> **DATI DI PARTENZA**:
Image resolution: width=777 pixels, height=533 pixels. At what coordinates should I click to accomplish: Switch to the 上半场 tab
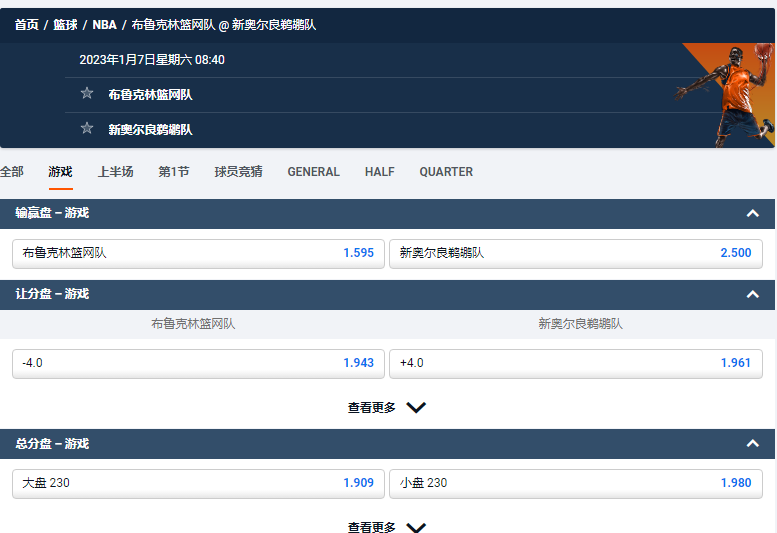pyautogui.click(x=115, y=172)
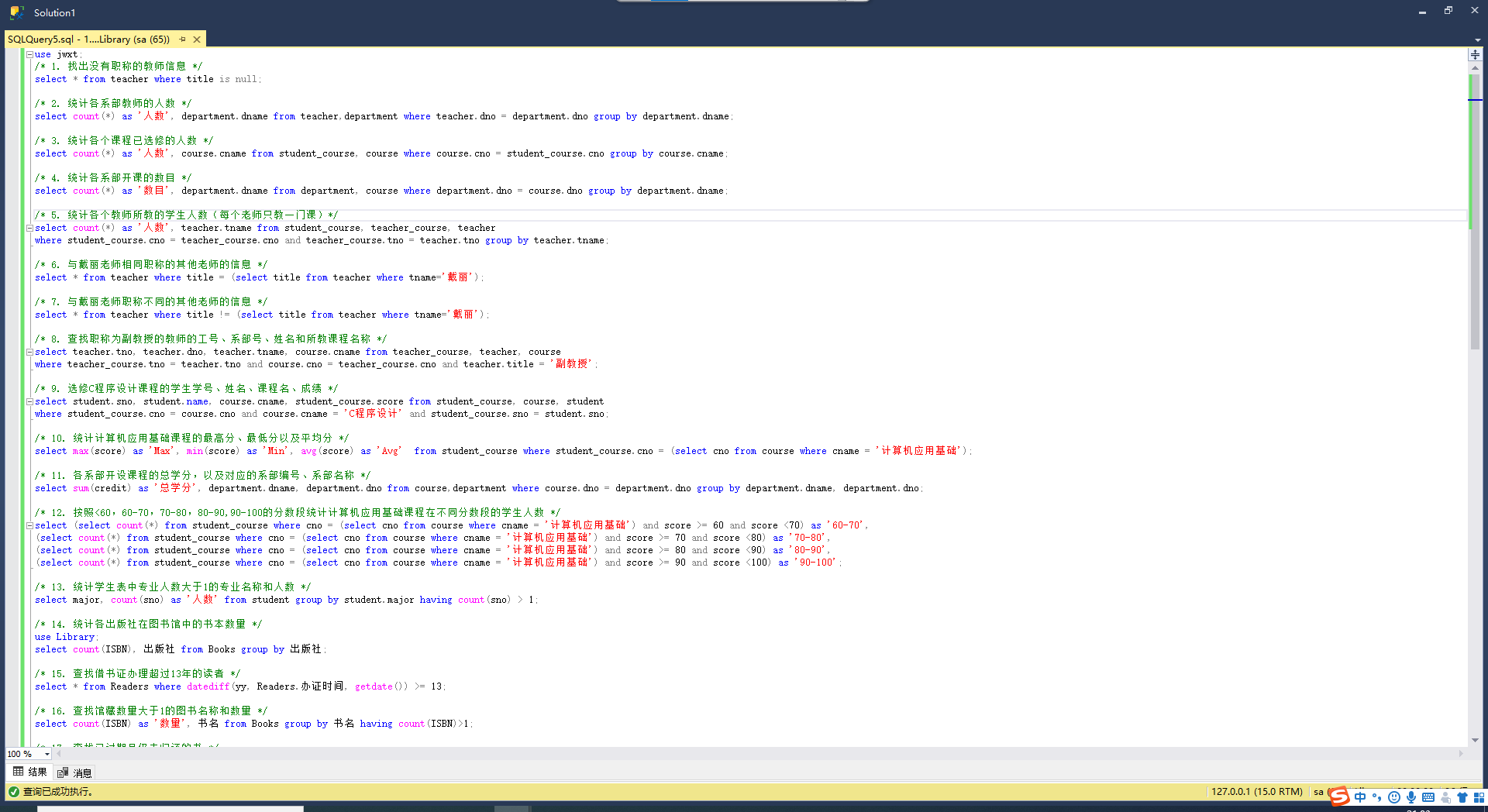This screenshot has width=1488, height=812.
Task: Open the Sogou soft keyboard
Action: (x=1428, y=797)
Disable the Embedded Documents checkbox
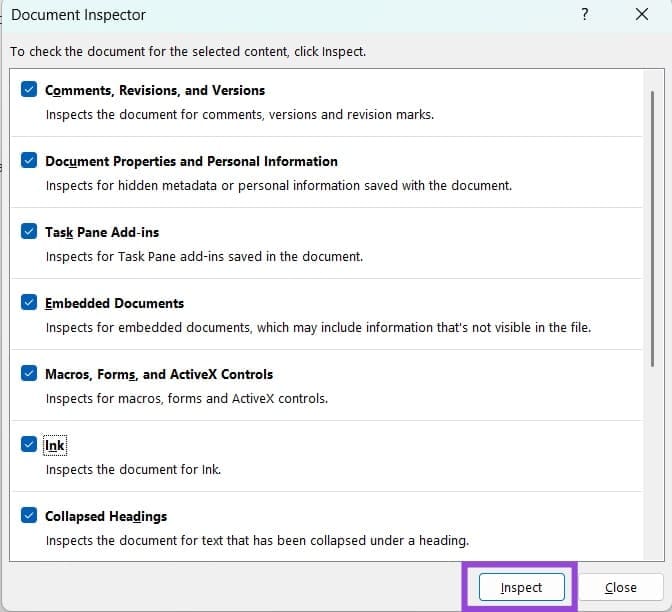Screen dimensions: 672x612 click(29, 303)
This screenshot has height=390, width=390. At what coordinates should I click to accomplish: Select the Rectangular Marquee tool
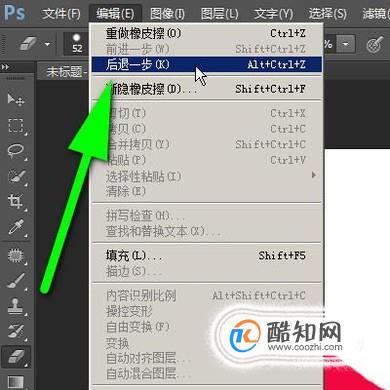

> **COSA FARE**:
Disponi tutte le righe dell'elenco qui sopra in una lista numerata, tralasciando le righe vuote. Nella risposta non includere le immagini.

> **RISULTATO**:
1. Image resolution: width=777 pixels, height=533 pixels. At what coordinates should I click to accomplish: Switch to the 上半场 tab
2. pyautogui.click(x=115, y=172)
3. This screenshot has width=1488, height=812.
4. Task: Open the Sogou soft keyboard
5. Action: (x=1428, y=797)
6. Disable the Embedded Documents checkbox
7. Screen dimensions: 672x612 click(29, 303)
8. This screenshot has height=390, width=390. At what coordinates should I click to accomplish: Select the Rectangular Marquee tool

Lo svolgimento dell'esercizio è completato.